CONSIGNES ▸
A – Résumez en deux phrases le texte sur le projet intergénérationnel.
B – D'après le texte sur le projet intergénérationnel, quel métier exerçait Hélène ?
C – Recopiez le passage du texte sur le projet intergénérationnel depuis « Cette année, dans » jusqu'à « habitant à Rouen. » inclus.

Cette année, dans le cadre de la Formation Humaine et Chrétienne au lycée, un projet intergénérationnel a été mis en place en classe de Terminale. Deux binômes de jeunes filles ont accepté avec enthousiasme de participer à ce projet.
De leur côté, deux dames, âgées de 76 et 93 ans ont répondu avec le même enthousiasme ; des rencontres ont eu lieu et ont abouti à ces témoignages de nos jeunes élèves. Je salue l’implication de celles-ci qui a généré beaucoup d’émotion, de respect pour la découverte du vécu d’une époque où tout paraissait si simple, alors que les temps étaient des plus compliqués……
Je remercie Julien Profit de m’avoir permis de vivre cette belle aventure, mais aussi Alice, Emma, Domitille et Soline pour leur soutien sans faille.
F . Fisset
Nous avons rencontré Hélène, 76 ans, médecin à la retraite, habitant à Rouen.
Parlez-nous de vos parents, comment étaient-ils ?

[Données de localisation des mots et des éléments]

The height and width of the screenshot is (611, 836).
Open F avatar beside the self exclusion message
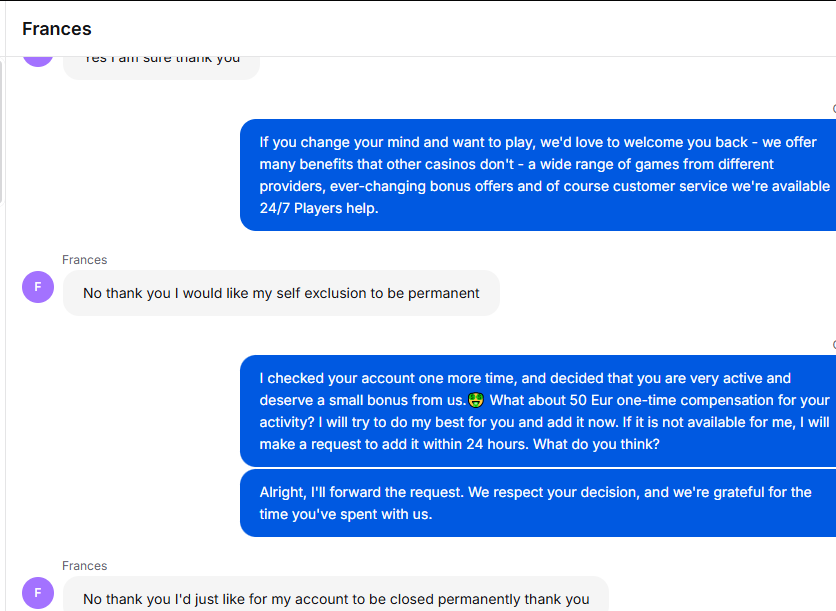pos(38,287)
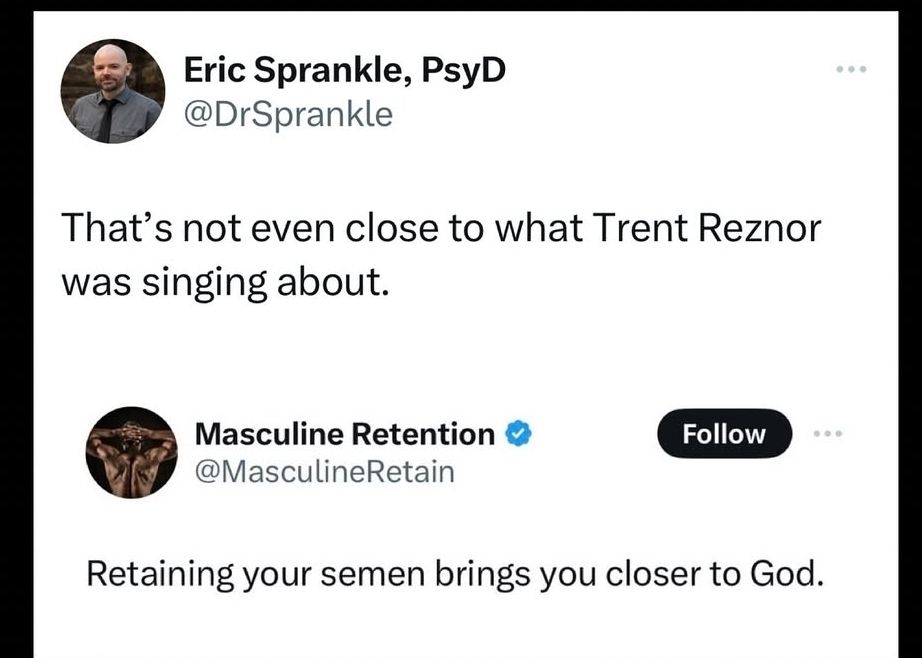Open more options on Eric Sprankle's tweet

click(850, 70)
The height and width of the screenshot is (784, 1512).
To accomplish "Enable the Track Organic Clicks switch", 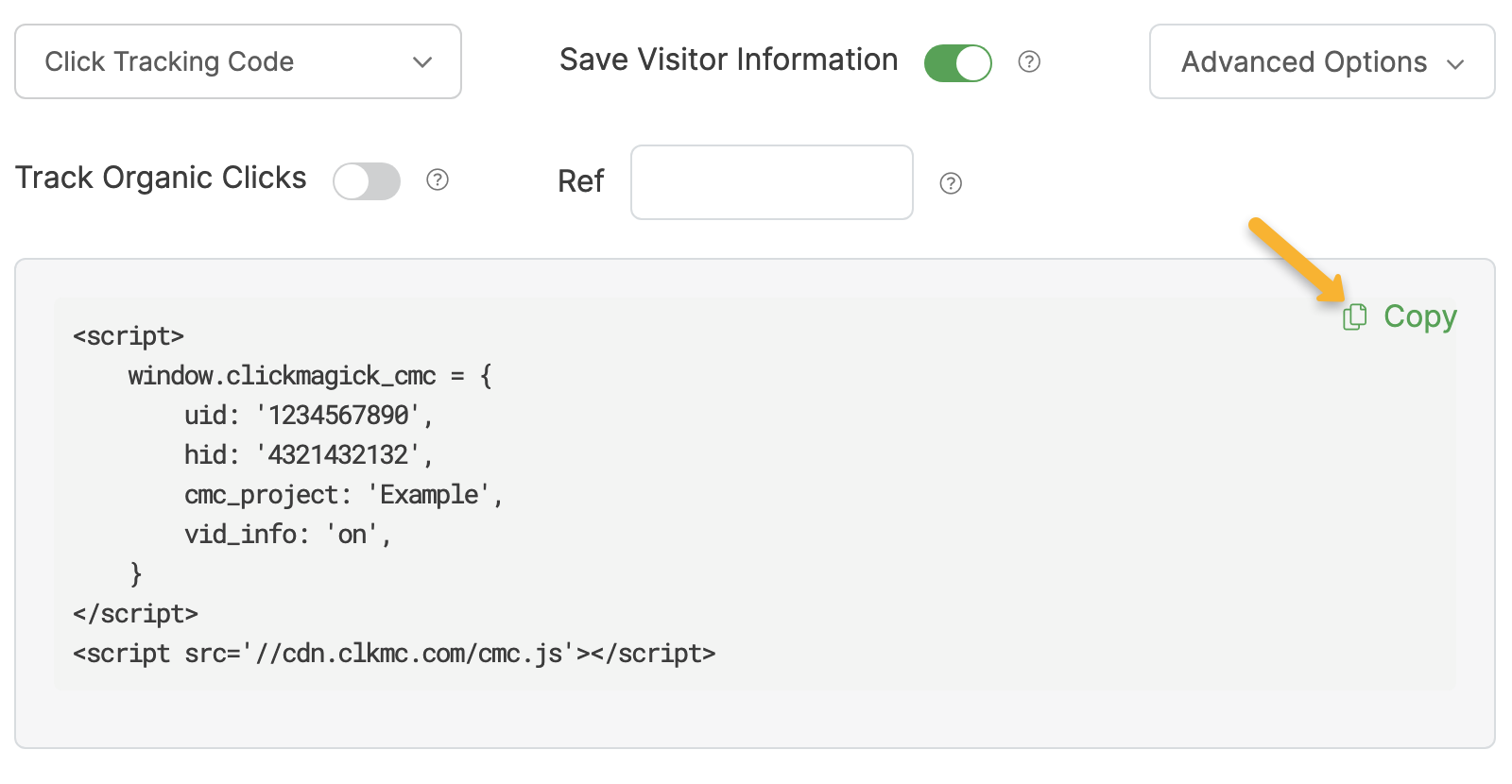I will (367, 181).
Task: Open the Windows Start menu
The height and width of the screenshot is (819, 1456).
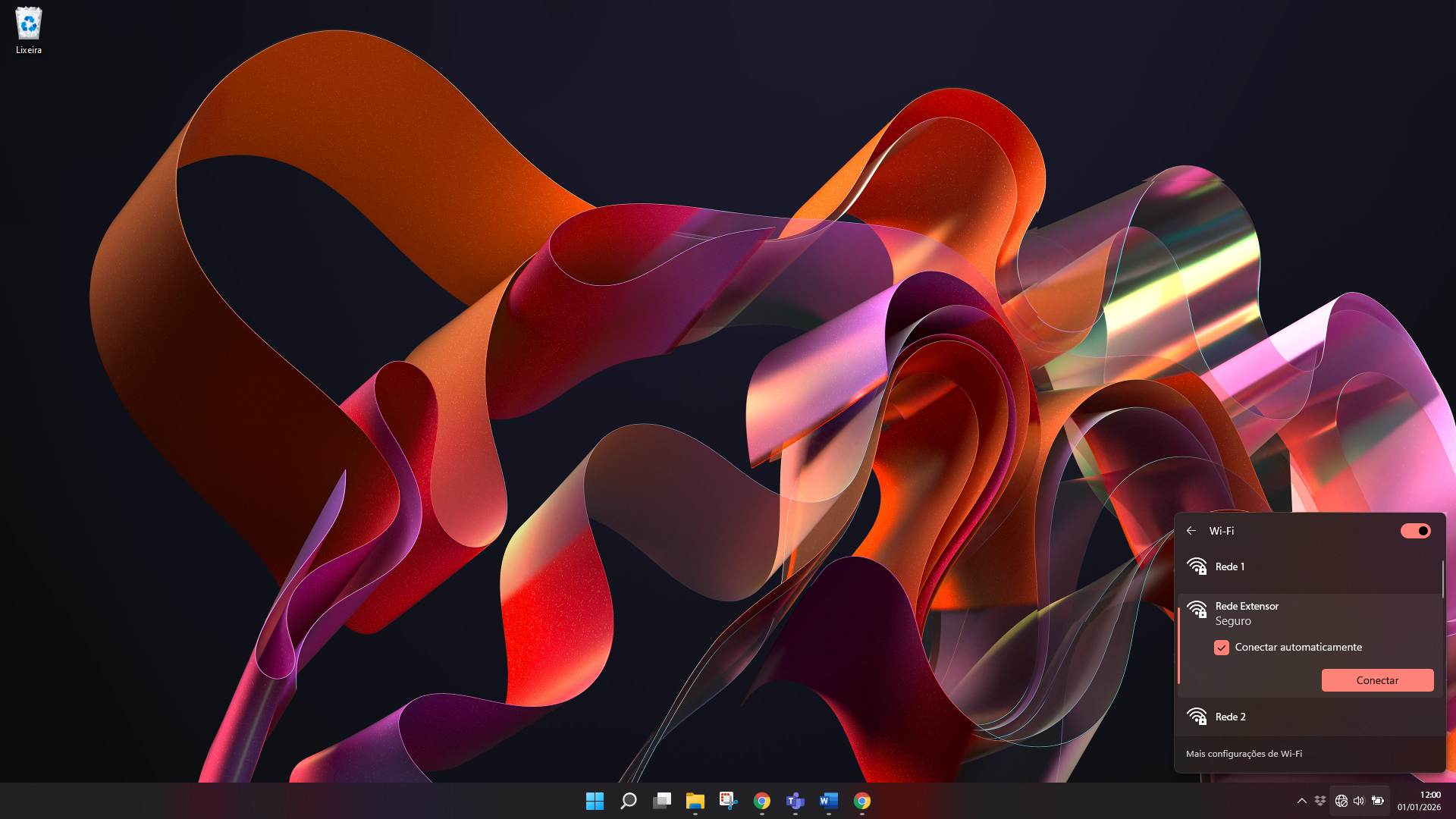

RÉPONSES ▸
A – Cette année, dans le cadre de la Formation Humaine et Chrétienne, un projet intergénérationnel a réuni en classe de Terminale deux binômes de jeunes filles et deux dames âgées de 76 et 93 ans. Leurs rencontres ont abouti à des témoignages, et les élèves ont notamment rencontré Hélène, 76 ans, médecin à la retraite habitant à Rouen.

B – Elle était médecin ; elle est aujourd'hui à la retraite.

C –
Cette année, dans le cadre de la Formation Humaine et Chrétienne au lycée, un projet intergénérationnel a été mis en place en classe de Terminale. Deux binômes de jeunes filles ont accepté avec enthousiasme de participer à ce projet.
De leur côté, deux dames, âgées de 76 et 93 ans ont répondu avec le même enthousiasme ; des rencontres ont eu lieu et ont abouti à ces témoignages de nos jeunes élèves. Je salue l’implication de celles-ci qui a généré beaucoup d’émotion, de respect pour la découverte du vécu d’une époque où tout paraissait si simple, alors que les temps étaient des plus compliqués……
Je remercie Julien Profit de m’avoir permis de vivre cette belle aventure, mais aussi Alice, Emma, Domitille et Soline pour leur soutien sans faille.
F . Fisset
Nous avons rencontré Hélène, 76 ans, médecin à la retraite, habitant à Rouen.